Das Weingut Bremer heute.

Dein Einstieg in die Weinbranche mit dem Weingut Bremer ist ja nun auch noch nicht so lang her. Hast du einen Tipp, wie sich ein ganz normaler Weinliebhaber etwas tiefer in das Thema einarbeiten kann?

Ich glaube das erste und wichtigste ist, dass man die Angst vor dem Thema „Wein“ verliert. Viele meiner Freunde haben richtig Angst davor, weil es so umfangreich ist. Dann schämt man sich, vielleicht etwas Falsches zu fragen oder zu sagen. Was natürlich vollkommener Quatsch ist. Nehmen wir zum Beispiel den Geruch des Weines: da gibt es kein Richtig und kein Falsch. Wenn du selbst etwas riechst und wahrnimmst, kann niemand sagen, dass das nicht stimmt. Niemand kann sagen, wie und was du riechst. Wenn du die Erdbeere riechst und ich die Himbeere, dann ist das halt so. Da muss man einfach seine Scheu verlieren.

Und was uns tatsächlich ganz am Anfang geholfen hat: ein Sensorik-Seminar. Ich glaube das ist für alle die mal in dieses Thema reinschnuppern wollen richtig interessant. Kann man auch als Crashkurs machen. Da lernt man dann die Basics: wie können Weine schmecken, wie können sie riechen?

Meine Lieblingsbeschreibung war dabei die „nasse Tupperschüssel“ – jetzt muss man sich überlegen, wie riecht und schmeckt eine nasse Tupperschüssel?
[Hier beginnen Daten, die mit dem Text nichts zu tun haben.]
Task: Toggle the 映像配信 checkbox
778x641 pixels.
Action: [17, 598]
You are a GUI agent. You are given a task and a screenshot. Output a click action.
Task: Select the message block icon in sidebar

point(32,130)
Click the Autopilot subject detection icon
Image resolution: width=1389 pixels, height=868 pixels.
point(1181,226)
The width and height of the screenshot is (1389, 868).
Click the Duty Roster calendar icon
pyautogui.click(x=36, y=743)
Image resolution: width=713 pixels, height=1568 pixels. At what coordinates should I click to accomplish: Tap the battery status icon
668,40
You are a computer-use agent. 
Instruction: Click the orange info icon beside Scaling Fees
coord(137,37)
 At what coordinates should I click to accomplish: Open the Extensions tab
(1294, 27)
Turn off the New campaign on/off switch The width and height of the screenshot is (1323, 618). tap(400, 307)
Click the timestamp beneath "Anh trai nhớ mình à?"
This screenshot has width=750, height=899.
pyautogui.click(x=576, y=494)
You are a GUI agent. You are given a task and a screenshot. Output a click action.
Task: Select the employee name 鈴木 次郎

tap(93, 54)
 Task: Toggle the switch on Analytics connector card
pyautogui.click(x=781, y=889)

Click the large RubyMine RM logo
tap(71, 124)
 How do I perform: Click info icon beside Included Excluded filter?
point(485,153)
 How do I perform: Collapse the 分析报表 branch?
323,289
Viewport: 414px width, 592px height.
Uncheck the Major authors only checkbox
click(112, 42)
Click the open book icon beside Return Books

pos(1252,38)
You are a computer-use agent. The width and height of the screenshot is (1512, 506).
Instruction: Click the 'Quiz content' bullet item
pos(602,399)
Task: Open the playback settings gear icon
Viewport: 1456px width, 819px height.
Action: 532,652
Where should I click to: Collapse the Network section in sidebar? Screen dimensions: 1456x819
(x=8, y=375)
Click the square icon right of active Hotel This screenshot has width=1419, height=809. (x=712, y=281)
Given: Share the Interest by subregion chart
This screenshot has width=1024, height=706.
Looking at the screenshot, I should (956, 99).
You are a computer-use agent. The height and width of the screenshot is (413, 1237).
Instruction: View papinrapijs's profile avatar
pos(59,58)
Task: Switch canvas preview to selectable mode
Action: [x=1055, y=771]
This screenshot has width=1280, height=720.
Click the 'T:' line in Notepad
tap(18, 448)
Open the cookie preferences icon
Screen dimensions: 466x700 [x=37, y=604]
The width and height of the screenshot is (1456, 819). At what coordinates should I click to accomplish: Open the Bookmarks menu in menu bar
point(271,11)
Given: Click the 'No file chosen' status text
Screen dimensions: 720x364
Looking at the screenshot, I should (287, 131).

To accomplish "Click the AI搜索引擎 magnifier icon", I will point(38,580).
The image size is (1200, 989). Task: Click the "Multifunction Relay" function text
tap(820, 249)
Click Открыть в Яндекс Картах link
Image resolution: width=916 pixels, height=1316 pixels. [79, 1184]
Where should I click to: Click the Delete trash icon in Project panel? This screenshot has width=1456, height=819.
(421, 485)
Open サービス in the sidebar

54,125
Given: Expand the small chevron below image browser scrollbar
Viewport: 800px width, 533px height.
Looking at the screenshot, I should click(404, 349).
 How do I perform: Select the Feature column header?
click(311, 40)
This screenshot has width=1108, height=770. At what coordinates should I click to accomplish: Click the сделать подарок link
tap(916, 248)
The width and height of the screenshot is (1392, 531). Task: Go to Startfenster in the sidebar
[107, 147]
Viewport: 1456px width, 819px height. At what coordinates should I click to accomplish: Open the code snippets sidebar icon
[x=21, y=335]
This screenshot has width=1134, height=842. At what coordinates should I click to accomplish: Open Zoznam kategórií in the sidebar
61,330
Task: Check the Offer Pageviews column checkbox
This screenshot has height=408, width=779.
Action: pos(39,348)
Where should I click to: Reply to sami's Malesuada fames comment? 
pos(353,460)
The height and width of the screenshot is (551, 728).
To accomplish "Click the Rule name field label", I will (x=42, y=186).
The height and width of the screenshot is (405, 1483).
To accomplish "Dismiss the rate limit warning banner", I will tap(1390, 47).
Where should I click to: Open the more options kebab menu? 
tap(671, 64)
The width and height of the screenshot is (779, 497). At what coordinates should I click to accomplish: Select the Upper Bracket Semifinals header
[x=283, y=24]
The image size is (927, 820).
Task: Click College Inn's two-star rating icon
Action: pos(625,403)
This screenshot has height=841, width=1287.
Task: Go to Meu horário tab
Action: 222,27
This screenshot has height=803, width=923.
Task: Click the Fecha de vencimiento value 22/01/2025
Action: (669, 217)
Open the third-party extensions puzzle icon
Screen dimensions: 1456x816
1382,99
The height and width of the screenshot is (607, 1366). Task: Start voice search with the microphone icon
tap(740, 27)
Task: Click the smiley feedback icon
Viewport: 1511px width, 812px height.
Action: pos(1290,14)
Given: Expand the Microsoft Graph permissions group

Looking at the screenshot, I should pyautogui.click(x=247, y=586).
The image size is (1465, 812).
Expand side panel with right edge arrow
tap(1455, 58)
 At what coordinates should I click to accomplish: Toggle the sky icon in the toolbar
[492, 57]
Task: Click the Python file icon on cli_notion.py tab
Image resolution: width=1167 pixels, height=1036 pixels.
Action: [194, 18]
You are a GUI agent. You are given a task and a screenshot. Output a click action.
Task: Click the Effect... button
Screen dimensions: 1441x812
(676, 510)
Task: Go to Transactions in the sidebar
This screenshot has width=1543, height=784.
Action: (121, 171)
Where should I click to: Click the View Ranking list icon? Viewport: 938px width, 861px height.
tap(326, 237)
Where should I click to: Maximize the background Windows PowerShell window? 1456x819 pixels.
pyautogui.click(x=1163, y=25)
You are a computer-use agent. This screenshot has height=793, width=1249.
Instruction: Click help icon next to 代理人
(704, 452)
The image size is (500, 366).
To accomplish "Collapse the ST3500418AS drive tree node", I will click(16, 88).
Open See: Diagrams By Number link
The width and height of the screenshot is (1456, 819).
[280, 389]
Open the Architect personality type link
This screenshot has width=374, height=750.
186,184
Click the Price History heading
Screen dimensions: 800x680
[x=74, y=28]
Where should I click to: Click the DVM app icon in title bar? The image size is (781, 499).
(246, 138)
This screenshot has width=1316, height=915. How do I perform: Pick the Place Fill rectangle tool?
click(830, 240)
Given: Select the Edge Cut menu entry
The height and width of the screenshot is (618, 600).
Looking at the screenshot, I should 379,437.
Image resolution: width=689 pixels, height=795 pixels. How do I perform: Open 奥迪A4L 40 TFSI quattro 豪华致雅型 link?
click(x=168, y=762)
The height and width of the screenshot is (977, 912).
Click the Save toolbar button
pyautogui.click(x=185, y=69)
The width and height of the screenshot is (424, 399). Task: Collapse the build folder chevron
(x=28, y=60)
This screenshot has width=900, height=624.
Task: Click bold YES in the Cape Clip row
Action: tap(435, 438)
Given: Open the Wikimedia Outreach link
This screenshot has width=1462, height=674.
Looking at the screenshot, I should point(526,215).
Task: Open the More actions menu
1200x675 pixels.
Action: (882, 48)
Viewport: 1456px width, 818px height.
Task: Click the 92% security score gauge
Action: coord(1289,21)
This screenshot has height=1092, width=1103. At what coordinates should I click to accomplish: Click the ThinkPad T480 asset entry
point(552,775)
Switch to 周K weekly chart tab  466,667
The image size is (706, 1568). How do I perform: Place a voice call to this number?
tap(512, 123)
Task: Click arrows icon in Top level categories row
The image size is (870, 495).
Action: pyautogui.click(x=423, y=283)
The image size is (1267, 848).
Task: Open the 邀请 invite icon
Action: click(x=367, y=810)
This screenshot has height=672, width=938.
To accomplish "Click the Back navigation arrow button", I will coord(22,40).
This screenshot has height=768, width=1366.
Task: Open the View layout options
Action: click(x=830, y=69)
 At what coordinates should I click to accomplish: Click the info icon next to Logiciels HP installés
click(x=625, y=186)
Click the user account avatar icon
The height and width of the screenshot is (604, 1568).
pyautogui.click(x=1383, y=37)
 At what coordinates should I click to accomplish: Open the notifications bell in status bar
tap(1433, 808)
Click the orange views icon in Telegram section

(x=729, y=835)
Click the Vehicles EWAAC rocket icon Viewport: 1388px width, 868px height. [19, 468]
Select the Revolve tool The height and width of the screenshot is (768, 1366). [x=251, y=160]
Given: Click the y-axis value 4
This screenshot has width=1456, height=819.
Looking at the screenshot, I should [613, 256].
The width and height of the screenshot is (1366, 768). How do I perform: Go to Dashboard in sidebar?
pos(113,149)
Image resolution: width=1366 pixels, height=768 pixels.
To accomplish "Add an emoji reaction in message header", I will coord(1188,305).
Da gibt es einige verrückte Beschreibungen. Vieles wird auch mit Leder beschrieben, gerade bei Rotweinen oft zutreffend. Aber würdest du aus einem Wein, einen „feuchten Pferdesattel“ herausriechen? Will ich, dass mein Wein nach einem feuchten Pferdesattel riecht? (lacht)

Die Lunor Kunden und Partner haben zu Weihnachten einen eurer Sekte, Blanc de Noir, geschenkt bekommen. Was erwartet sie bei diesem Sekt?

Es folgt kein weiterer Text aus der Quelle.